In my recent experience, it’s more like:
– Get a vague report from the support team that suddenly the customer’s ‘having problems,’ accompanied by logs from an unrelated part of the system.
– Request more detailed information from the customer, except it has to go through the sales office since they’re the primary customer contact, so it takes even longer for the request to be turned around.
– Discover you can’t even recreate the problem yourself because it depends on having massive, expensive hardware that costs more than your company’s total net worth.
– Get the information and find that it doesn’t even make any sense. Functions that are some other company’s code entirely are returning impossible values.
– The customer reveals that this started happening after they fiddled around with the hardware, installing whole new versions and models you’d never even heard of before.

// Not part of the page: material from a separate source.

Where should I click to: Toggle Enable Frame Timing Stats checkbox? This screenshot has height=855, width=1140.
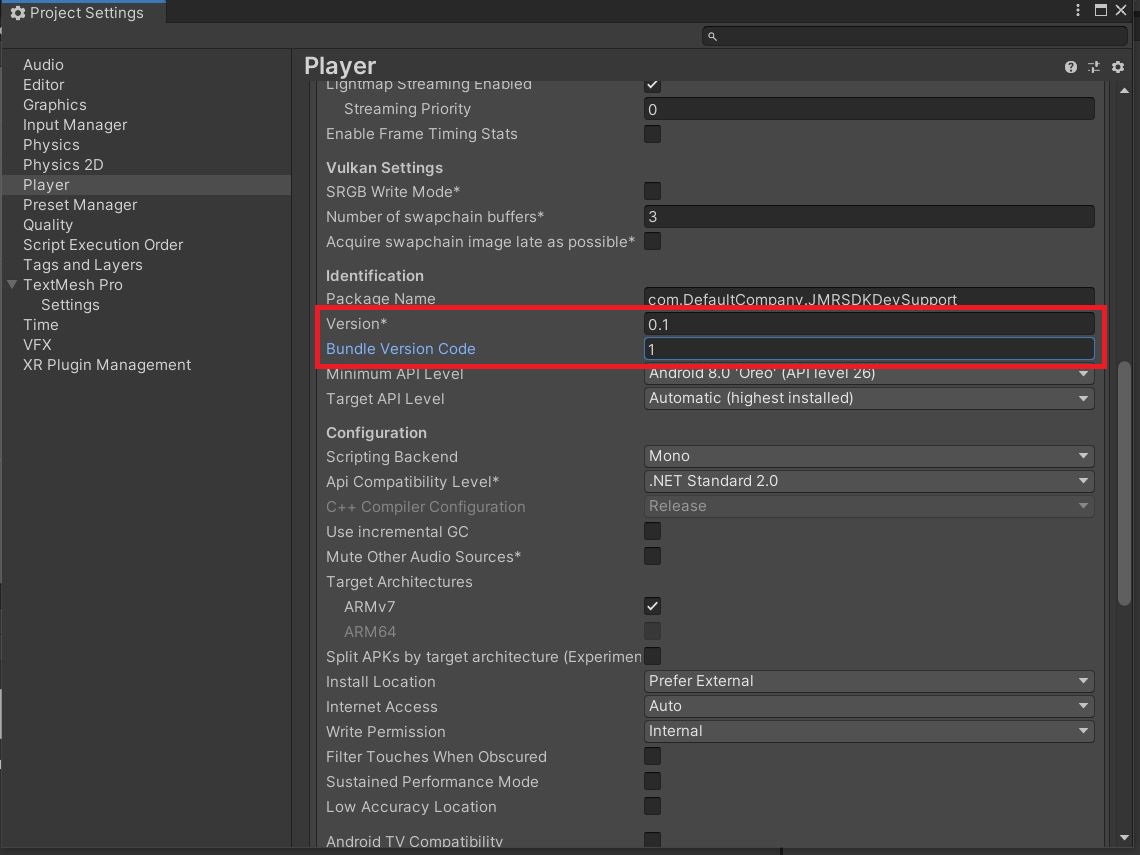point(652,134)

But it’s still your fault because, well, the software came from you right?
– Attend conference calls where you, the sales branch, the vendor of the hardware, and the customer each try to accuse the other guys of screwing something up.
– Discover that despite documentation for the hardware that says “On platform X don’t run in mode Y” the customer has been running his platform X machines in mode Y for years now.
– Inadvertently open your big fat mouth and wonder aloud about a possible workaround and have all three other groups instantly jump on it and say “Oooo, get right on it!”
– Spend a day coding the workaround, blindly because you can’t test it on your own machines because you don’t have the hardware and can’t reproduce the problem.
– Send the workaround through the usual slow channels.
– Immediately after you sent it realize that you probably should have added another output message to clarify if the workaround worked or not, but then you think it’s no big deal, it shouldn’t be that hard to tell.
– A week later they finally get around to actually trying it, and then complain that it’s not clear if the workaround really worked or not.
– Verify that no, it did not work, so you’re back to square one.
– More conference calls, wherein the hardware vendor has discovered a perfect solution to the problem and the customer won’t implement it because it requires redoing their whole disk network and would screw up some other program they use.
– Write test programs to try and produce the same error outside of our own software package so we can prove it’s not our problem.
– Send a manager to the customer site to talk to them personally, just to try and calm things down.
How does it end? Sometimes it doesn’t…
Heh. I just read that aloud to Matt, Matt, and he was cracking up. I guess it’s all too familiar amongst programmers. :-)
I can relate on the part about slow channels. We screwed some lady out of a deal we offered her. She’d done everything we told her to do, our support team dropped the ball, then I’m told there’s “nothing we can do for her.” It took me constantly on someone about it for them to finally be like “Oh. Well. Okay. But just this once.” Poor Cam. It sounds like you need a vacation! Come to Chi-town! :-D
Get a can of RAID, open the whining customer’s case, and empty it completely everywhere inside — take care to spew a liberal amount in the power supply, and any open slots on the MLB.
Bugs dead now. :-)